Arranjador e condutor sublime, muito mais do que trombonista – sua condição de origem – Miller criou a textura da seda para embrulhar paixões ao mesmo tempo em que antecipou, com o suingue de In The Mood, o que quinze anos depois seria conhecido como rock and roll. Nascido na pequena Clarinda, estado de Iowa, Estados Unidos, entendeu-se com os sopros aos 11 anos, assim que ganhou de presente um trombone. Colocar clarinetes ao lado de saxofones foi a ideia que teve aos 34 anos, quando formou sua primeira big band. Uma ascensão mágica, iniciada assim que o mundo do jazz identificou o “som Glenn Miller”, o colocou como maior sucesso fonográfico em 1941, quando saiu seu disco Chattanooga Choo Choo, registrado como o primeiro álbum da história a vender um milhão de cópias.

A guerra chegou e acabou com a brincadeira de Miller. Ou começou outra. Assim que soube do ataque japonês à base norte-americana de Pear Harbor, no Havaí, Miller pendurou o trombone, mandou os músicos para casa e alistou-se nas forças armadas. Mas já era grande demais e, mesmo levando insígnias de capitão no ombro, recebeu uma missão longe do front: Glenn Miller iria subir o moral dos combatentes aliados levando a melhor música que poderia criar para eles. Reformou então a banda militar e seguiu de base em base com sua Glenn Miller Army Air Force Band se apresentando por mais de 800 vezes em um ano. As tropas da Europa e da África que não podiam assisti-lo o ouviam Moonlight Serenade pelo rádio. A mesma intuição que o trairia na noite em que entrou no monomotor esteve ao seu lado em junho de 1944, quando Miller decidiu transferir sua banda do hotel Sloane Court, em Chelsea, para Bedforshire.
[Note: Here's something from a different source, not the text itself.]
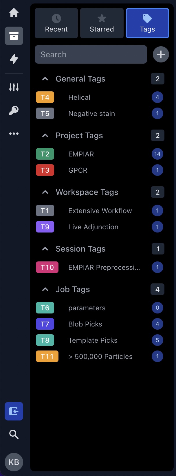Image resolution: width=176 pixels, height=476 pixels.
Task: Open the magnifier search icon
Action: click(x=14, y=434)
Um dia depois da retirada dos músicos, o hotel foi destruído por um bombardeio.

Um filme lançado em 1956, Música e Lágrimas, trouxe no calor das emoções de um homem que havia acabado de assisti-lo uma versão aterradora sobre o desaparecimento de Miller. Fred Shaw era um ex-navegador de um avião bombardeiro Lancaster que estava carregado de bombas para jogar sobre as cabeças dos alemães, até que seus superiores deram ordens para que abortasse a missão, já que as tropas nazistas haviam acabado de se render. Com permissão para se livrar das munições nos céus do Canal da Mancha, Shaw as lançava uma a uma ao mar quando percebeu que um pequeno avião havia sido atingido por uma delas. “Uma pipa voou”, disse ele ao artilheiro. E não se falou mais no assunto. Ao ver o filme, o militar bateu horário, dia e tipo de avião para afirmar que o avião de Glenn Miller havia sido atingido por engano. Sua versão ainda carece de provas técnicas.
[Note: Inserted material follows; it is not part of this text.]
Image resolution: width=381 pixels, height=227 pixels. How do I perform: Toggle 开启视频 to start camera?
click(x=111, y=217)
Miller, ao contrário de correntes biográficas que consideram sua importância relativamente pequena na evolução do jazz, tem mais do que a criação de um som a seu favor. “A abertura que ele dava aos músicos para improvisar foi algo muito importante naqueles anos 40. Sua marca registrada não foi sobrepujada por nenhum outro músico do jazz”, diz ao jornal O Estado de S. Paulo o pesquisador Zuza Homem de Mello. As buscas pelos destroços do avião de Glenn Miller terminaram sem que nenhuma parte da fuselagem fosse encontrada. Ele não chegou para a festa, mas deixou música suficiente para embalar salões pelos próximos séculos.